Qatari Emir Sheikh Tamim bin Hamad Al Thani has censured the ongoing Saudi-led diplomatic and trade boycott against his energy-rich Persian Gulf kingdom, describing the move as a flagrant violation of the international law.
Addressing world leaders at the 73rd session of the United Nations General Assembly in New York on Tuesday, Sheikh Tamim said the blockade is “paralyzing” Arab nations and has only caused “our region to remain hostage to marginal differences.”
He pointed out that Doha remains open to “unconditional dialogue.”
“We hope that we will all transform the council’s current plight into an opportunity to reforming it,” Sheikh Tamim said.
Saudi Arabia, the United Arab Emirates, Bahrain and Egypt all cut off diplomatic ties with Qatar on June 5 last year, after officially accusing it of “sponsoring terrorism.”
The administration of the Saudi-backed and former Yemeni president, Abd Rabbuh Mansur Hadi, Libya, the Maldives, Djibouti, Senegal and the Comoros later joined the camp in ending diplomatic ties with Doha. Jordan downgraded its diplomatic relations as well.
Qatar’s Foreign Ministry later announced that the decision to cut diplomatic ties was unjustified and based on false claims and assumptions.

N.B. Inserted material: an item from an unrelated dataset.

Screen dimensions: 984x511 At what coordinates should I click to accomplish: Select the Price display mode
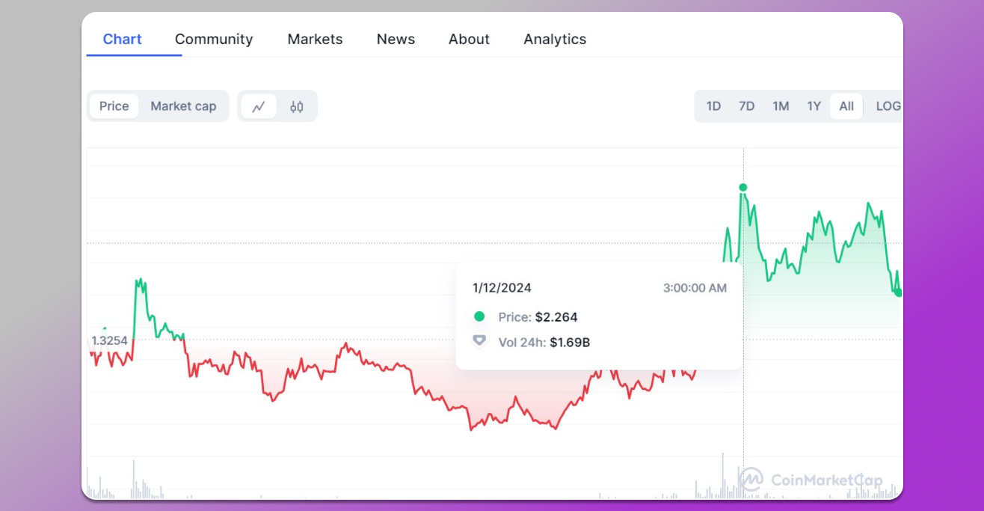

On June 9, 2017, Qatar strongly dismissed allegations of supporting terrorism after the Saudi regime and its allies blacklisted dozens of individuals and entities purportedly associated with Doha.
Later that month, Saudi Arabia and its allies released a 13-point list of demands, including the closure of Al Jazeera television network and downgrade of relations with Iran, in return for the normalization of diplomatic relations with Doha.
The document containing the demands by Saudi Arabia, Egypt, the UAE and Bahrain also asked Qatar to sever all ties with the Muslim Brotherhood and the Lebanese Hezbollah resistance movement. Qatar rejected the demands as “unreasonable.”